米国では、薬剤有害事象による高齢者の緊急入院が年間約10万件に上る。その原因の多くは、糖尿病薬と抗凝固薬・抗血小板薬という「4大製剤」に集約されるが、中でもワルファリンは群を抜いてトップである。血栓治療に不可欠な一方で、緊急入院の33%に関与するという、まさに「諸刃の剣」なのだ。
特に深刻なのは、重篤な腎障害を持つ透析患者への対応である。現在、日本において透析患者にDOAC(直接作用型経口抗凝固薬)は原則「禁忌」であり、抗凝固療法が必要な場合はワルファリンを選択せざるを得ない。しかし、ここに大きな国際的な乖離(ギャップ)が存在する。
米国では、アピキサバン(エリキュース)が「透析(ESRD)患者に使用可能」としてFDAに認められており、実臨床でもワルファリンに代わる処方が主流になりつつあり、現在ではアピキサバンの処方率が高いかもしれない。2015年までのコホート研究においても、アピキサバン群はワルファリン群に比べ、重篤な出血リスクが有意に低いことが報告されているのだ。
では、なぜ日本ではDOACが使えないのか。 主な理由は、腎排泄型であるDOACの体内蓄積による出血リスクへの懸念だ。かつてダビガトラン(プラザキサ)の登場初期、半年間で24名もの死亡例が出たという歴史的な背景(トラウマ)も影響しているだろう。

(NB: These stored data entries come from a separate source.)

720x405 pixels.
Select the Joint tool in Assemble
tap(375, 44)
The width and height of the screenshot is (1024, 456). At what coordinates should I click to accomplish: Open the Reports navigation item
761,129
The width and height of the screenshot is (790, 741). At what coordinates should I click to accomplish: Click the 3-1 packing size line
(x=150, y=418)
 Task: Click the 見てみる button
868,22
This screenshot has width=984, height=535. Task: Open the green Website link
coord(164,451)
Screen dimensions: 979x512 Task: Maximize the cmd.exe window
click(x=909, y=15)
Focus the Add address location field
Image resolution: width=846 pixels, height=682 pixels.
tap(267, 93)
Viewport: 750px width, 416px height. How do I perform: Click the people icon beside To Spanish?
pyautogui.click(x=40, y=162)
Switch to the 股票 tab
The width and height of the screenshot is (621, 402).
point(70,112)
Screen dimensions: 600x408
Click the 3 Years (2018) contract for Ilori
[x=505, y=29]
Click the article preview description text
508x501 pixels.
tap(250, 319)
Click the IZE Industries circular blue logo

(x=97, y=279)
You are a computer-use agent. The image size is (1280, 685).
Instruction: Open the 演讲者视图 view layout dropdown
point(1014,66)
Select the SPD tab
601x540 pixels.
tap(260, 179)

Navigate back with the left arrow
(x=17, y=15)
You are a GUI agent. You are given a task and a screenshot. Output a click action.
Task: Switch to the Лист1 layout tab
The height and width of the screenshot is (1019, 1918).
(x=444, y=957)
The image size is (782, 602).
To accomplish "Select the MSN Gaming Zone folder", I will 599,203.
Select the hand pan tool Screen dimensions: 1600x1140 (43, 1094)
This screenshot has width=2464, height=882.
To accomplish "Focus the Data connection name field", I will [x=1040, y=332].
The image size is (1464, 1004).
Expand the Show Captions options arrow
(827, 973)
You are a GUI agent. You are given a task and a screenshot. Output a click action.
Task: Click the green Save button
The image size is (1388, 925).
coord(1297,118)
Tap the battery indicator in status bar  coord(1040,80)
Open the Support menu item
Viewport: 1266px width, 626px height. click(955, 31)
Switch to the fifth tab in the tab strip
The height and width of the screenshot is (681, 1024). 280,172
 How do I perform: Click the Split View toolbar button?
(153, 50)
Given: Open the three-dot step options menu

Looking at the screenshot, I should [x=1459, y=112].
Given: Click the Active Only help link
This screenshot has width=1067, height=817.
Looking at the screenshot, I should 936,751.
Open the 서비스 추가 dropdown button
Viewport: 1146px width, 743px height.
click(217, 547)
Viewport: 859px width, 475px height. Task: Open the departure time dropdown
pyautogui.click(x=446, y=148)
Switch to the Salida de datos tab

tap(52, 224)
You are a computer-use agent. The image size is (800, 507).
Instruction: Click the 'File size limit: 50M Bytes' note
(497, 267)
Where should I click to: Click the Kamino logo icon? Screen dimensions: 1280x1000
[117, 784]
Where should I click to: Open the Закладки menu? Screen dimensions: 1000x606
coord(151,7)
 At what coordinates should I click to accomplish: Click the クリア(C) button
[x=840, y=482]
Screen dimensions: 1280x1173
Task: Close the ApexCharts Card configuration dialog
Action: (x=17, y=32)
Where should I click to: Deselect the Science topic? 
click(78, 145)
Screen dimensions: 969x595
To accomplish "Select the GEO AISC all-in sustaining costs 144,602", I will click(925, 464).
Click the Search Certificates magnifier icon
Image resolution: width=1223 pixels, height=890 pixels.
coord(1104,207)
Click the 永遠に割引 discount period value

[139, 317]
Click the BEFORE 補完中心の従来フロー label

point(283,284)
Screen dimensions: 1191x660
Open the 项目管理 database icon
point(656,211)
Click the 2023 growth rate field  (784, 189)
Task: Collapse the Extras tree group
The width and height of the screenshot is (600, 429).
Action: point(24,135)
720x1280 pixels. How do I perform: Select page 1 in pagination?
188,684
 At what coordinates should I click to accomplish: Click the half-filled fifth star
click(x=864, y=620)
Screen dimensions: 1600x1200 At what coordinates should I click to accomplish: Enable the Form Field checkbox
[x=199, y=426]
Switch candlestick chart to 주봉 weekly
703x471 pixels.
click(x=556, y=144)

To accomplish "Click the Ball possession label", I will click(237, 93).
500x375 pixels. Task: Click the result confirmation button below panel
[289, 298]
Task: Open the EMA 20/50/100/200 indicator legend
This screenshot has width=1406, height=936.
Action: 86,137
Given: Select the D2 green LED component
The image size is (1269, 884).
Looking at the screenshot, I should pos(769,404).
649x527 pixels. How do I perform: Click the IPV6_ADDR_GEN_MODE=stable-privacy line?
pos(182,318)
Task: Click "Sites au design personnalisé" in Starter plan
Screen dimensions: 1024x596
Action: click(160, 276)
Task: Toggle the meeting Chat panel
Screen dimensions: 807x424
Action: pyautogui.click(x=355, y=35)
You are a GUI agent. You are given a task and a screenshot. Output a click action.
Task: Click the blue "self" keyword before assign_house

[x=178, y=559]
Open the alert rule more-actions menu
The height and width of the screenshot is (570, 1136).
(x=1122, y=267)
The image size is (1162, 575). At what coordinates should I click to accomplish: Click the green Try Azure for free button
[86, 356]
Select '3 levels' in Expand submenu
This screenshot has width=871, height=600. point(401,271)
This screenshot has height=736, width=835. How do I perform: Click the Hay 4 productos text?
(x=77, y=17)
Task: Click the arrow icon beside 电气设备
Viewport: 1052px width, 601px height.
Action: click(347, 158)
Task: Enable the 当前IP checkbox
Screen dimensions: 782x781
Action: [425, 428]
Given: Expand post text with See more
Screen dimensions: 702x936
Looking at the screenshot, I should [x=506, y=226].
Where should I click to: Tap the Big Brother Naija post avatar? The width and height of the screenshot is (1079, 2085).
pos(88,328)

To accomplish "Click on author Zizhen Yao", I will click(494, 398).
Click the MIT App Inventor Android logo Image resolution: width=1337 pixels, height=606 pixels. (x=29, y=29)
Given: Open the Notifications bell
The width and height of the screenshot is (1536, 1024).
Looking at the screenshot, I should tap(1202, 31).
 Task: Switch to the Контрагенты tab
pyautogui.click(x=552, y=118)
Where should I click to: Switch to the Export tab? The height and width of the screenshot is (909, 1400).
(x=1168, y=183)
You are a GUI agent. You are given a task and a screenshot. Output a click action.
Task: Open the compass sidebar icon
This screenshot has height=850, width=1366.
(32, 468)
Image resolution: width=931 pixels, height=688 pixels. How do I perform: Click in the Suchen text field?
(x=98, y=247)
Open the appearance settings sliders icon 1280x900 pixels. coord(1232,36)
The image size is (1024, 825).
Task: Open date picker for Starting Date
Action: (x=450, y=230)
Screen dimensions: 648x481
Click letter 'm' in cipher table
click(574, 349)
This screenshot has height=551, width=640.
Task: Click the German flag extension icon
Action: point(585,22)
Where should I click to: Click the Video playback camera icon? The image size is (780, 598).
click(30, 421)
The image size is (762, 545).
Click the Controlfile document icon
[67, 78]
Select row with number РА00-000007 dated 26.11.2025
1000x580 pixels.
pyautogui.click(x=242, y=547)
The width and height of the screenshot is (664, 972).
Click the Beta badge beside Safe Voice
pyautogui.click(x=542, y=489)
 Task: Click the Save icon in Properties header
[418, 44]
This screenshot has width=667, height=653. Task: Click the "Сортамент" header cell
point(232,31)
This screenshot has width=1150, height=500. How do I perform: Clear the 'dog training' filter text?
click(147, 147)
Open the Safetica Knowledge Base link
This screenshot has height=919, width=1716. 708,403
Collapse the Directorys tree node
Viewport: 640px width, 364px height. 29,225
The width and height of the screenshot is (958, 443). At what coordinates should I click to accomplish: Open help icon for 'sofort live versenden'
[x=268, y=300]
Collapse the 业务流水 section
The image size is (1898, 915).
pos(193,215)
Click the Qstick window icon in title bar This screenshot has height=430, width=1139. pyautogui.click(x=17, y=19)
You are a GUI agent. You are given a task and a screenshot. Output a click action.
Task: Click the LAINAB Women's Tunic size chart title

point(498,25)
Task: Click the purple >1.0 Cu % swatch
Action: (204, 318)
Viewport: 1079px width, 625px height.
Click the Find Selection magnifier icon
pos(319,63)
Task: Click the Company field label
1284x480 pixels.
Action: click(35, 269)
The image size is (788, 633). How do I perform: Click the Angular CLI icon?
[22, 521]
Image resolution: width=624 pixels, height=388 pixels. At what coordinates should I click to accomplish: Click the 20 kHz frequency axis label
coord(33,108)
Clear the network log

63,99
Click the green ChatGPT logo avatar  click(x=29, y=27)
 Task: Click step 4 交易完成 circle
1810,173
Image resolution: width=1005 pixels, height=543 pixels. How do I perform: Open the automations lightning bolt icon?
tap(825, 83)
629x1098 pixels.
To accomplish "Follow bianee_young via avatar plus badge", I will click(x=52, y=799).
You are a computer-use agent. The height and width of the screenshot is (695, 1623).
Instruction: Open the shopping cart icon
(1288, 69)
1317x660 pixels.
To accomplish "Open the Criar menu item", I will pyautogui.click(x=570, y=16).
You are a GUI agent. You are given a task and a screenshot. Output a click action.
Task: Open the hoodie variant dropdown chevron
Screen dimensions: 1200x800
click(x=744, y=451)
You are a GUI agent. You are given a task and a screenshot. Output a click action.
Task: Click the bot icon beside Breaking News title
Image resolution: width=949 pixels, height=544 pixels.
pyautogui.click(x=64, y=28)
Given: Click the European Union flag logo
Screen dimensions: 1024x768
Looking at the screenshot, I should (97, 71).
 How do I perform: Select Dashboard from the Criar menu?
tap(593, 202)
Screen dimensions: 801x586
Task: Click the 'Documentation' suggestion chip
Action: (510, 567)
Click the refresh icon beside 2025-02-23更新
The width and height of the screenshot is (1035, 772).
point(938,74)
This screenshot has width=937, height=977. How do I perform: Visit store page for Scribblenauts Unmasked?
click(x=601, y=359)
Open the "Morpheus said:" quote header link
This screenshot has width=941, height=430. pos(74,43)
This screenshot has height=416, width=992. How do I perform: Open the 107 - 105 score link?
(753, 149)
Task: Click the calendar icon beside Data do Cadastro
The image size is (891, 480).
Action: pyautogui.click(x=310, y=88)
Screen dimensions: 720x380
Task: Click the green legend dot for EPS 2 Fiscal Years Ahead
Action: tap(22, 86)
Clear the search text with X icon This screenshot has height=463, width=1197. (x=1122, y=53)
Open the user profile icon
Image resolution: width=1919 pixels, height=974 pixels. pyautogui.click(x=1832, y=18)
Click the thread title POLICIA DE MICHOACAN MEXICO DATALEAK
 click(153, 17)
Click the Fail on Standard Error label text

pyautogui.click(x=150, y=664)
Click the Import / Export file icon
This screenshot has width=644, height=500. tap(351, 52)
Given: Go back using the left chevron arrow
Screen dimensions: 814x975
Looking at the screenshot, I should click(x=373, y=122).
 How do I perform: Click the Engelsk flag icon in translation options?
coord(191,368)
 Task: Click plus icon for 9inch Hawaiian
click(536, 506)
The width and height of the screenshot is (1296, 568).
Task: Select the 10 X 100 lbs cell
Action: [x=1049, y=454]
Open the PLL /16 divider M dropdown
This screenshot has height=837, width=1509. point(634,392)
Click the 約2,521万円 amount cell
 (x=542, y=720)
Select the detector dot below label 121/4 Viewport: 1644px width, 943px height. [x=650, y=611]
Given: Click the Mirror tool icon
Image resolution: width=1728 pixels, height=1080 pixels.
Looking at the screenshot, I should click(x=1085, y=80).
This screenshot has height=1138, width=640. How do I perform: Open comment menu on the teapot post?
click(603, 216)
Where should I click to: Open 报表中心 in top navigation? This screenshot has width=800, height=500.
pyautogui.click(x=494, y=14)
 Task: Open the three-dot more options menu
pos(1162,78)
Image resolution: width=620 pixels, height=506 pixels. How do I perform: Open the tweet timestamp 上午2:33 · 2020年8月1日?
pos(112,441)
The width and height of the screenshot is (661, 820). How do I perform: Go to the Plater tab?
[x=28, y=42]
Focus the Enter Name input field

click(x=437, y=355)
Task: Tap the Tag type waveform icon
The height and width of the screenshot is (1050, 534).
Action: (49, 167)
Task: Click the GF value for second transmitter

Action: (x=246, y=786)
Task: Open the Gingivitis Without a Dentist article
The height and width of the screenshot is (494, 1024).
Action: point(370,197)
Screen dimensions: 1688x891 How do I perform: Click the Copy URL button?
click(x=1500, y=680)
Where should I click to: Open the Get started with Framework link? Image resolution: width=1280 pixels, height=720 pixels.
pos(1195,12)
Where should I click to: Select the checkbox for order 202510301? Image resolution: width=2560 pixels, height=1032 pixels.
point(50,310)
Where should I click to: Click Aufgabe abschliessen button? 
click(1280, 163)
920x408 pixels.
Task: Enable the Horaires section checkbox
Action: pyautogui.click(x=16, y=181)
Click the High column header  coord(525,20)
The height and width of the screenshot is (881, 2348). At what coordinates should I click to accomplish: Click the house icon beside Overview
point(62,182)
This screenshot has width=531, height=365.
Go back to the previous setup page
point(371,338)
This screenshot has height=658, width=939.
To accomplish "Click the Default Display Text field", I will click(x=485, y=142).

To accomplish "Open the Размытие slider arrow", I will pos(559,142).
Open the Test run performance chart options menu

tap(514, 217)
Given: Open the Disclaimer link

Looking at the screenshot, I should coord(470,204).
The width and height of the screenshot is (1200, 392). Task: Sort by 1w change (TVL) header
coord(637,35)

しかし、ここで見逃せない「パラドックス」がある。実はワルファリンも、日本の添付文書上では「重篤な腎障害のある患者」には禁忌と明記されているのだ。かつて私が実施した調査では、実に4分の3の医師がこの事実を知らなかった。
最新の『2024年 JCS/JHRS ガイドライン』では、「維持透析患者に対してワルファリンを用いることは推奨されない」として、推奨クラスIII(No benefit)、エビデンスレベルBと明記された。 「No benefit」という表現は一見分かりにくいが、要するに「メリットがない(=原則禁忌に等しい)」という厳しい評価だ。しかし、代わりとなるDOACが使えない以上、臨床現場の悩みは深まるばかりである。
「禁忌だが使わざるを得ない」ワルファリンと、「エビデンスはあるが禁忌とされる」DOAC。このねじれ現象の中で、我々薬剤師は患者のリスクをどう評価すべきなのだろうか。